Puchar Piemontu: Dwie skrajności - relacja z meczu Polska - Włochy

Podopieczne Jerzego Matlaka do półfinału przystąpiły z ostatniego, czwartego miejsca, bowiem do tej pory nie wiodło im się najlepiej we włoskim turnieju. A już w sobotę zmierzą się w meczu o pierwsze miejsce z Japonią.
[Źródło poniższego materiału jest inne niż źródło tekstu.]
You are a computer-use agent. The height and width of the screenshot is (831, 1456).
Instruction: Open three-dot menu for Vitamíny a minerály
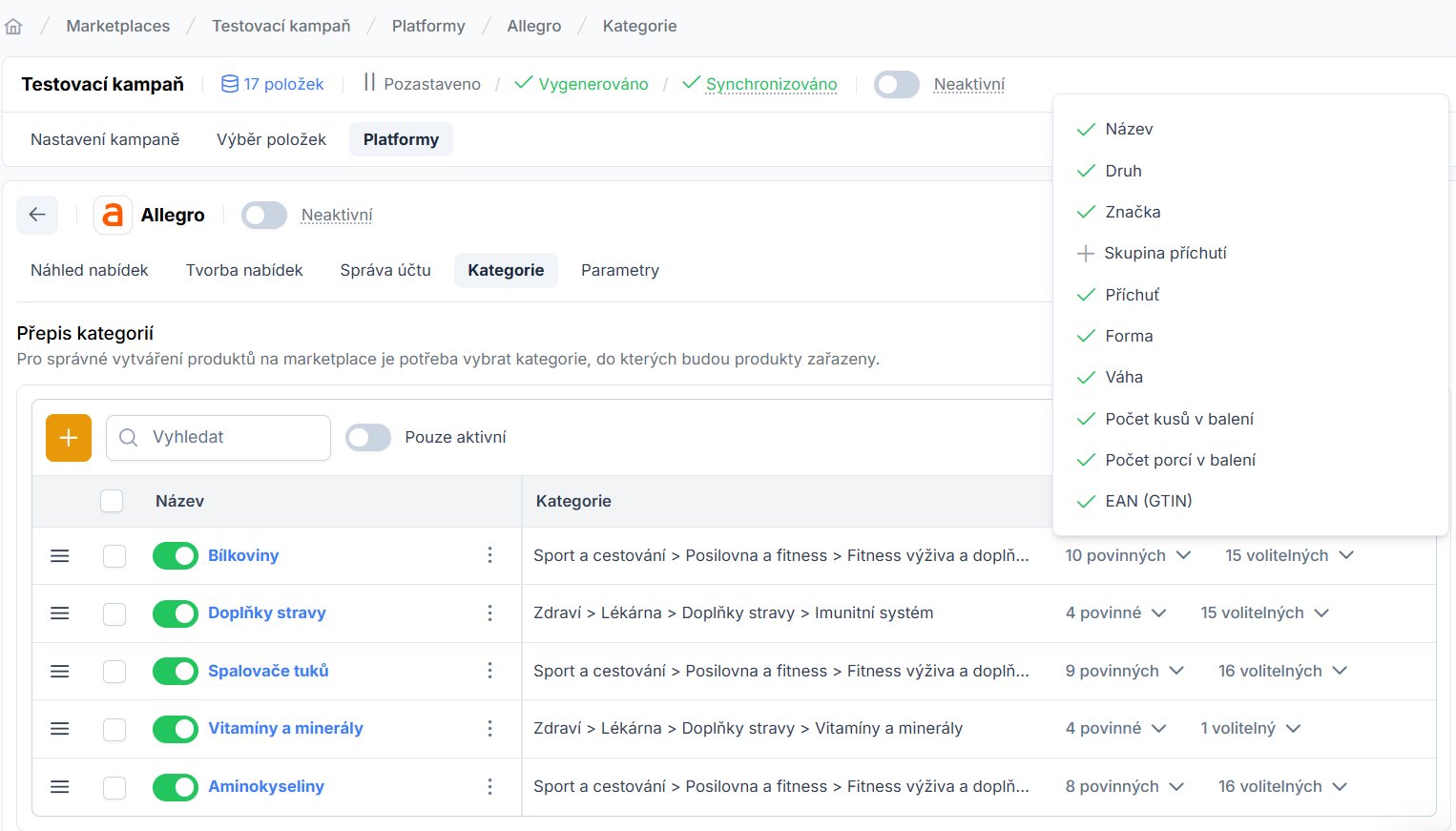pos(489,729)
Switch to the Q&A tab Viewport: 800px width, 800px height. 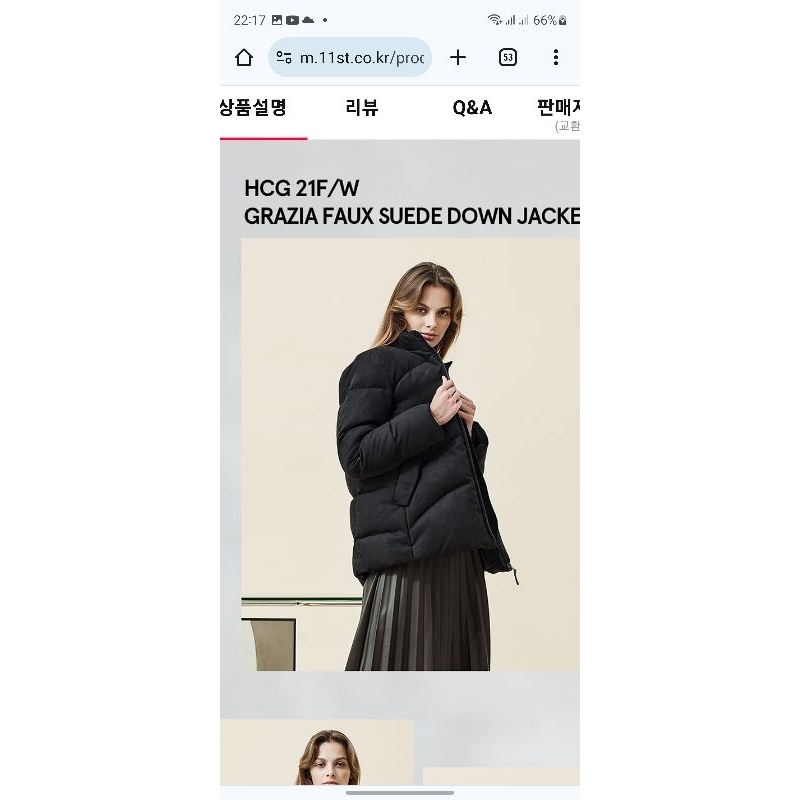pos(472,108)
W tym artykule dowiesz się o:

Biało-czerwone rozpoczęły spotkanie z wysokiego "c". Tego, co działo się w pierwszym secie, nie da się opisać innymi słowy niż pogrom. Od pierwszego gwizdka to Polki rządziły na boisku i kontrolowały całą sytuację. Świetna zagrywka (tu prym wiodły Milena Sadurek oraz Anna Barańska, dobre przyjęcie, blok nie do przebicia, wybloki, obrona - w polskiej ekipie wszystko tykało niczym w szwajcarskim zegarku. Włoszki zostały zmiecione z boiska, popełniały masę błędów i nawet wprowadzenie Franceski Piccinini niewiele pomogło trenerowi Barbolliniemu. Nasze Złotka szybko wyszły na prowadzenie (3:0), którego nie oddały ani na moment a jedynie zwiększały przewagę punktową nad przeciwniczkami. Nie do zatrzymania była Barańska, Katarzyna Gajgał i Joanna Kaczor stawiały mur za murem, przez który nie była w stanie przebić się kompletnie bezradna Taismary Aguero. 14 punktów przewagi pokazało, że Polki jeszcze nie powiedziały ostatniego słowa.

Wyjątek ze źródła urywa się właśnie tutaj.